I didn't know was there.

Healing.
I didn't know I still needed.

So I say all that to say
God is always at work
giving us only what He knows we can handle
and helping us stretch and grow in such  
gracious and merciful ways.

So let's begin:

The specialty coffee was brewing and the pastries ready to serve.
My stomach turned and twisted inside of me 
all because by this time the Elders were 20 minutes past their scheduled time.

"Had they forgotten?"
"Did they purposely plan not to show?"
"Was this not part of God's plan?"
The many thoughts that went through my mind.

"Peace?" 
"Where was my peace?"
"God why do I not feel your peace?"
Then the vehicle pulled in the driveway.
PEACE
It was ever so present.
It was ever so calming.
It was ever so God.

My husband (Mike) and I welcomed them in.
They made no eye contact and proceeded to take off their shoes.
They shook Mikes hand but not mine.

I introduced myself and Mike introduced himself
and we asked them to come in and sit down.
I offered coffee and pastries.
They refused.

They wanted to get right down to business.

"Why have you asked us here Melissa?"

"Well for a couple reasons." I proceeded.
"One, I wanted to address a topic that is mentioned in the tract that was left here a couple weeks ago, and to share a couple of scriptures with you."

"Well let me just start off by saying this", the Elder continued.
"Just like you and I defecate differently, so we are different when it comes to scripture."

"Excuse me, WHAT ?" I said perplexed.

"Just like you and I urinate differently, so we are different when it comes to scripture."

"I'm sorry I don't know what you are getting at!" 
I said with a great questioning look on my face.

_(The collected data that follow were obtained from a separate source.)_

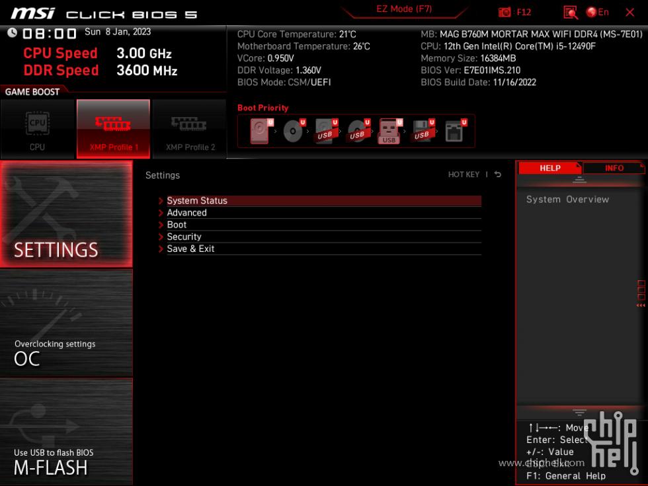The height and width of the screenshot is (486, 648).
Task: Select the USB flash drive in Boot Priority
Action: [x=388, y=130]
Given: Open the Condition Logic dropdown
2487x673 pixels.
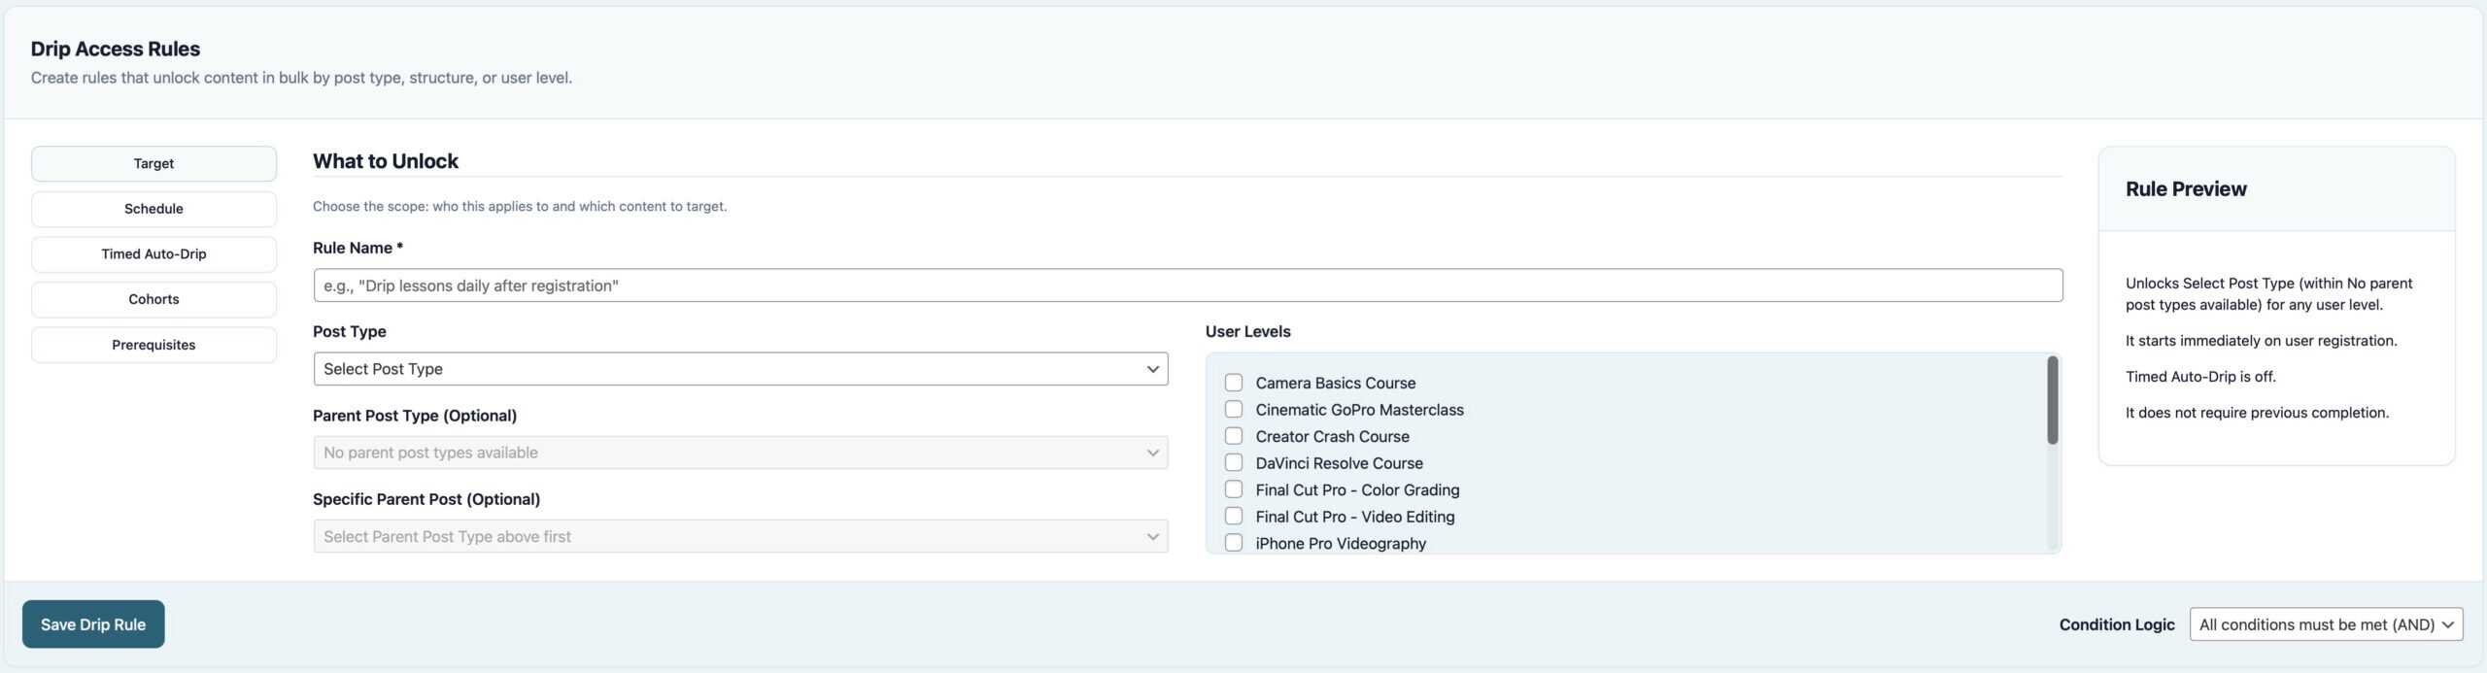Looking at the screenshot, I should tap(2325, 624).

Emotions I didn't know I had.

Mike jumps in and says
"Honey basically your not going to agree on the things you want to discuss."

"Well why on earth didn't you just say that Brother M-------?"
 Saying with great gumption.

"Melissa what is your point in having us here?"

"Well, I want to share some things with you that I have found in scripture through out the years."

"Not on my dime you won't."

"Excuse me?"

"Look Melissa if you are trying to share your points on the bible
 those things we will not discuss
now if you want to talk about coming back to the organization 
and what scripture has to say about that
 then we will gladly discuss those things in the bible with you."

"Well I will not be coming back
 I will not become a Jehovah's Witness again.
And regarding 1 Corinthians 5:10-13 the scripture you use to back up 
disfellowshipping a.k.a. shunning 
this is referring to people who have left following 
the true gospel of Jesus His truth and His ways
 and while I was one of Jehovah's Witnesses
 I was never taught the truth about who Jesus really was 
so there for, that scripture does not apply to me according to God's word, because I have just found out who Jesus really is, and the truth of who He is.
So technically I'm not disfellowshipped."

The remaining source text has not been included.